* [Task details] Give back the entries that follow exactly as written. Any picture gets left out.

* [Data records]
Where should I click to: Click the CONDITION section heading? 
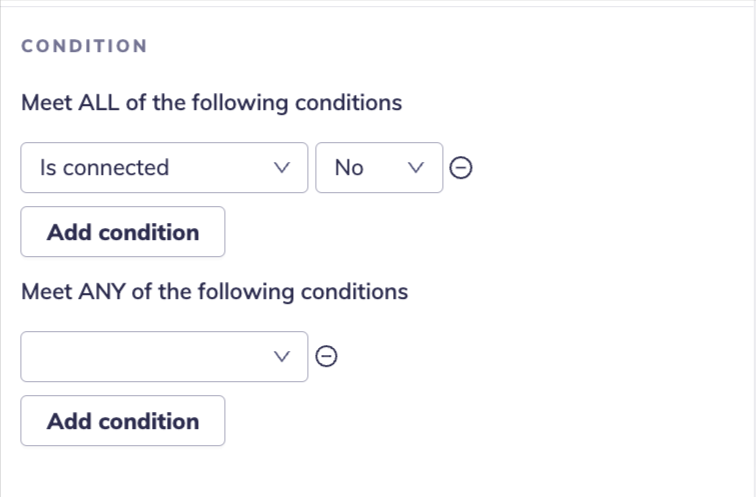pyautogui.click(x=84, y=46)
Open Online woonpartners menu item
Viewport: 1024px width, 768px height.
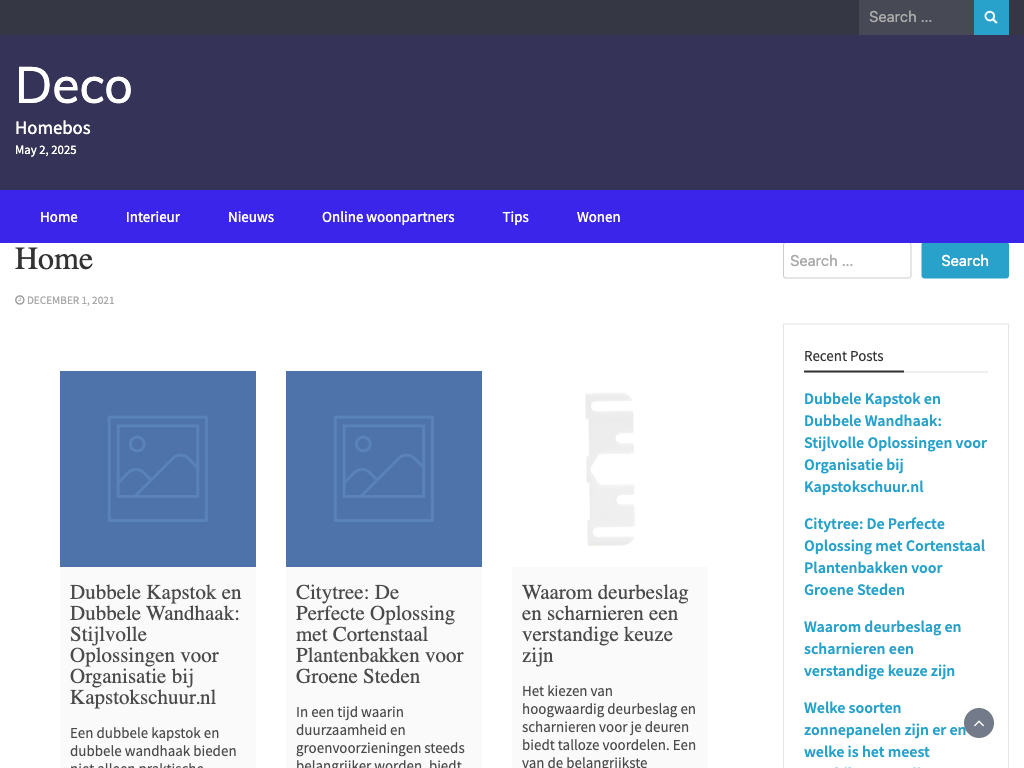388,217
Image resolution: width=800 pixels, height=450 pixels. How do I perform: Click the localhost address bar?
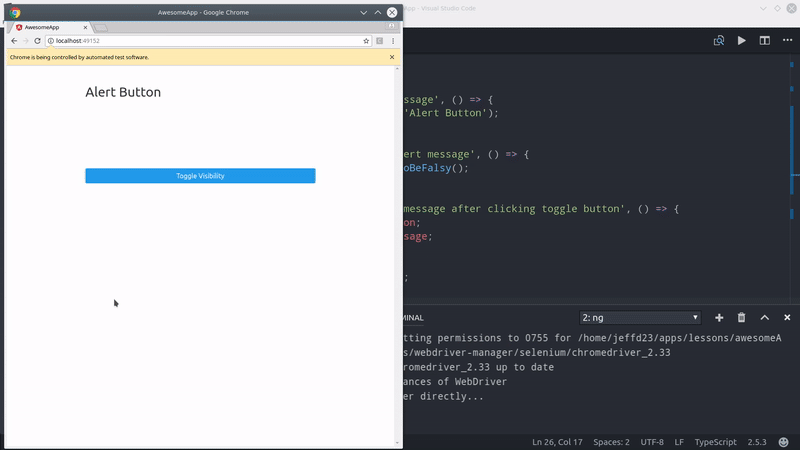[x=200, y=41]
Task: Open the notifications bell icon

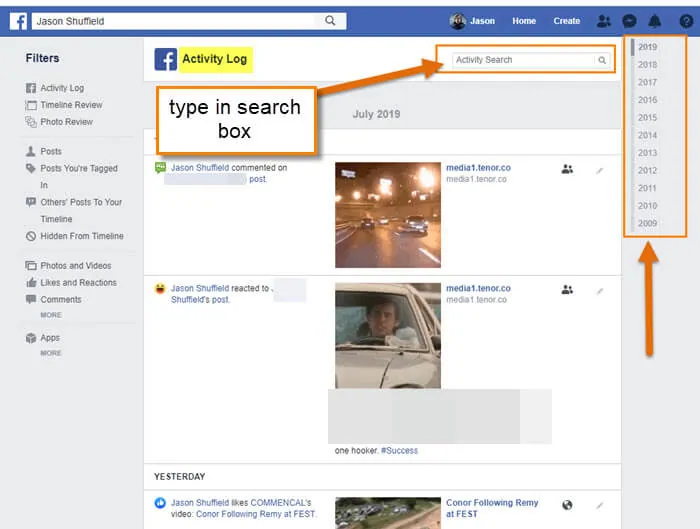Action: (654, 21)
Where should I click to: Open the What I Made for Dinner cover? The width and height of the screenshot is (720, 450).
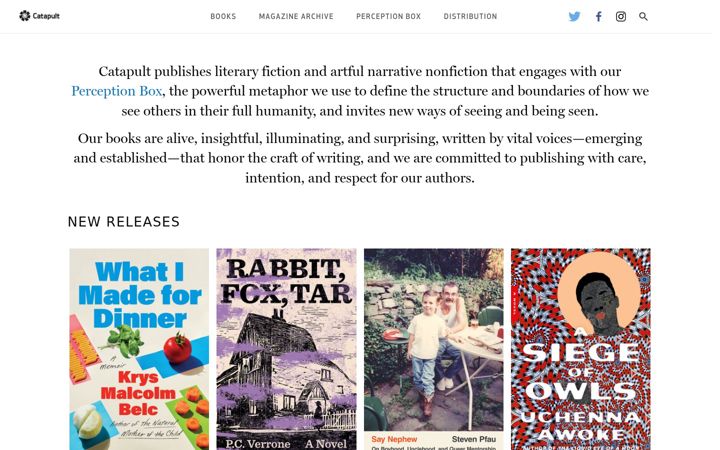coord(139,349)
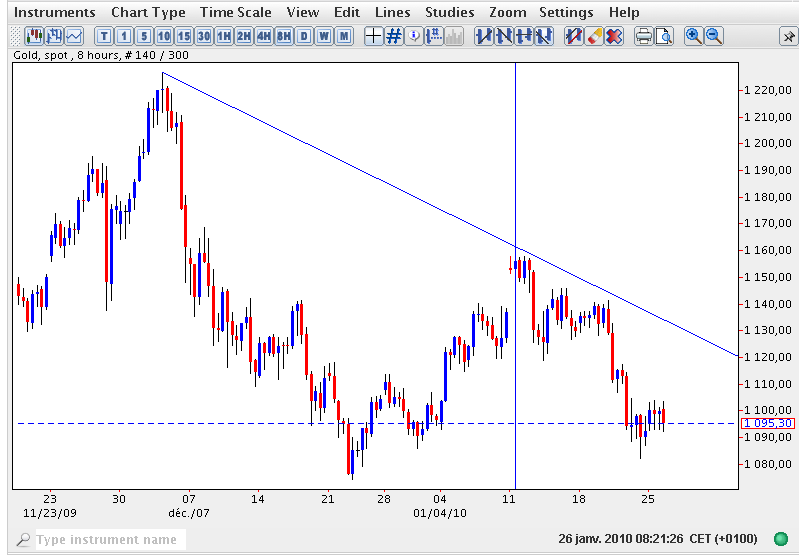Click the red 1 095,30 price marker
799x559 pixels.
(767, 423)
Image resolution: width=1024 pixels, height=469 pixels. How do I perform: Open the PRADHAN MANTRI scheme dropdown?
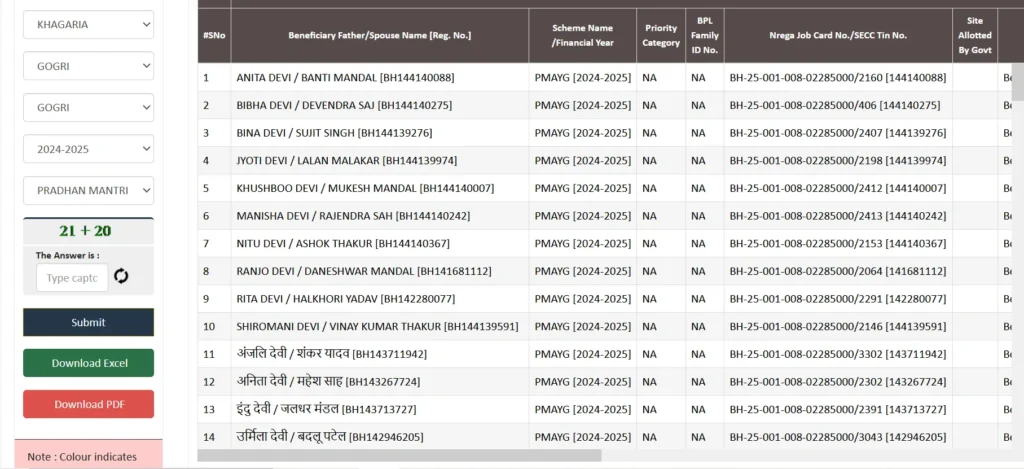click(88, 190)
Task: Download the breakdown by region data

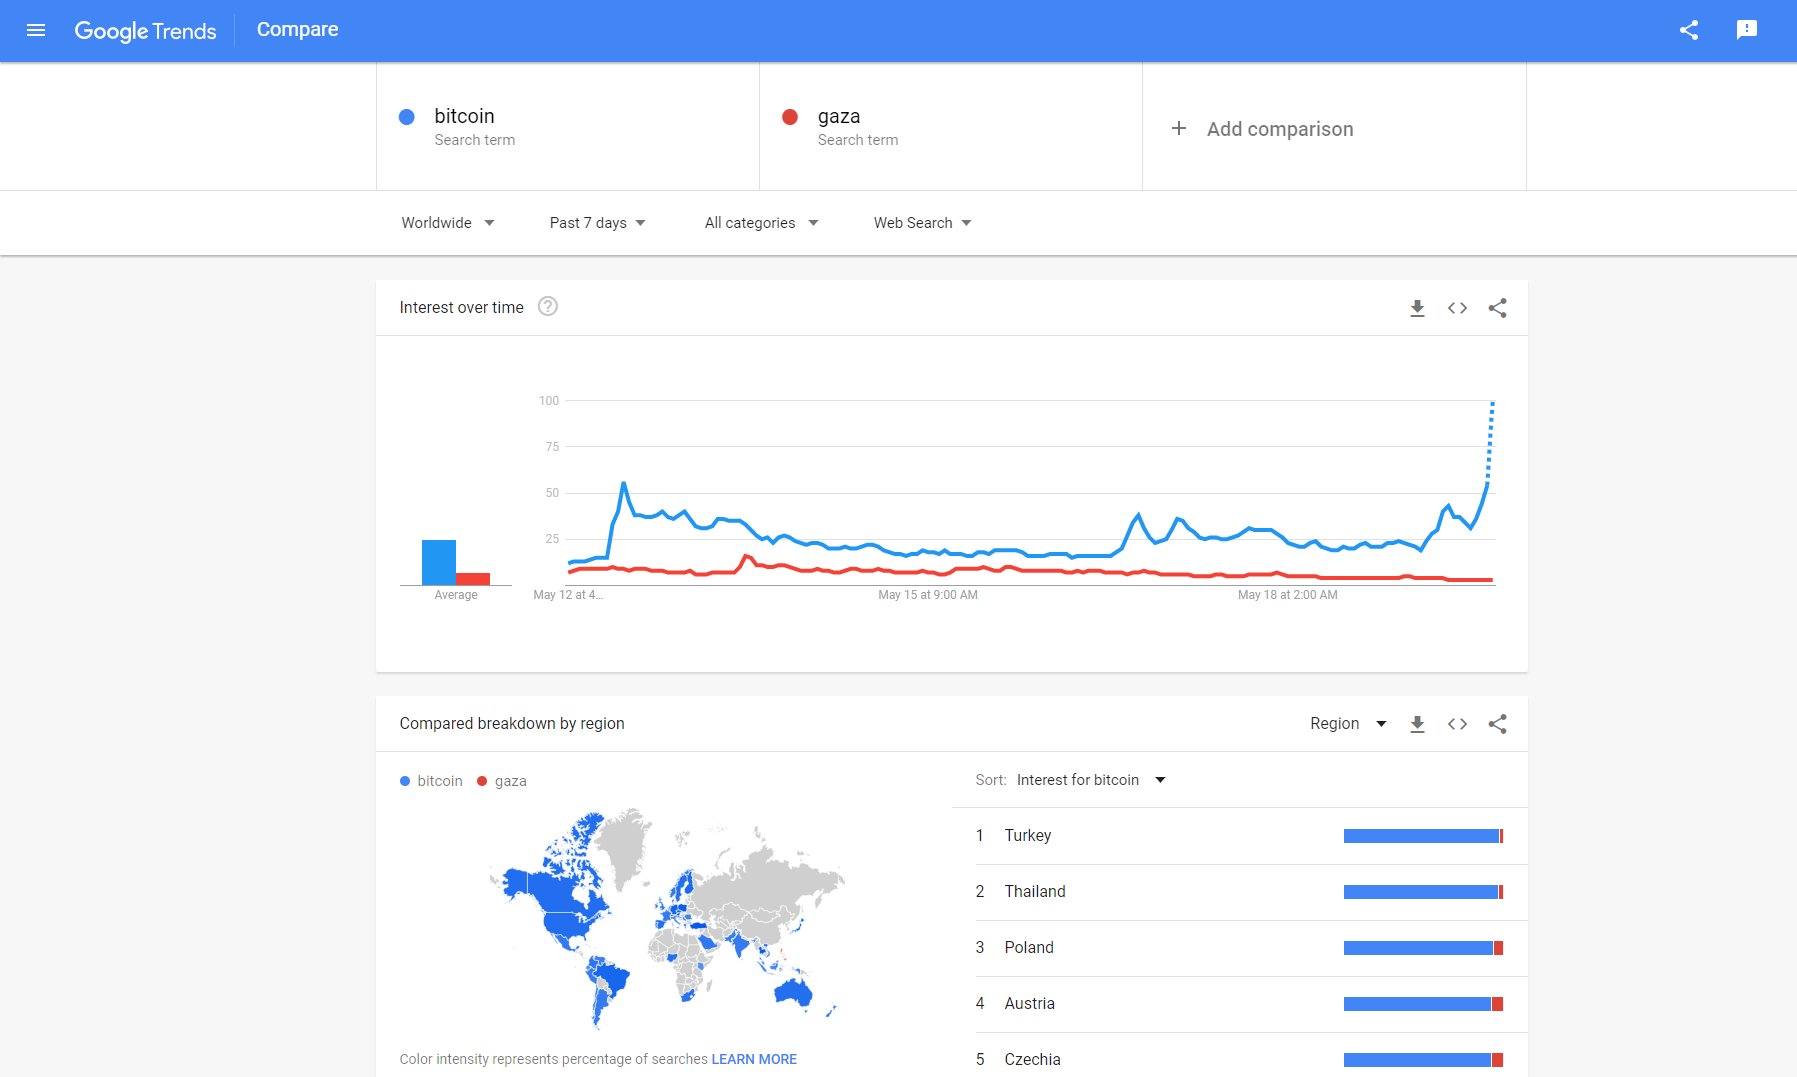Action: tap(1417, 724)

* [Reply]
Where should I click to: Click the CONDITION section heading? 
pyautogui.click(x=84, y=46)
Open Online woonpartners menu item
Viewport: 1024px width, 768px height.
388,217
Image resolution: width=800 pixels, height=450 pixels. How do I perform: Click the localhost address bar?
[x=200, y=41]
Task: Open the notifications bell icon

Action: (654, 21)
Where should I click to: Open the What I Made for Dinner cover? The width and height of the screenshot is (720, 450).
coord(139,349)
Click the red 1 095,30 price marker
799x559 pixels.
(767, 423)
Image resolution: width=1024 pixels, height=469 pixels. How do I perform: Open the PRADHAN MANTRI scheme dropdown?
click(88, 190)
Task: Download the breakdown by region data

Action: tap(1417, 724)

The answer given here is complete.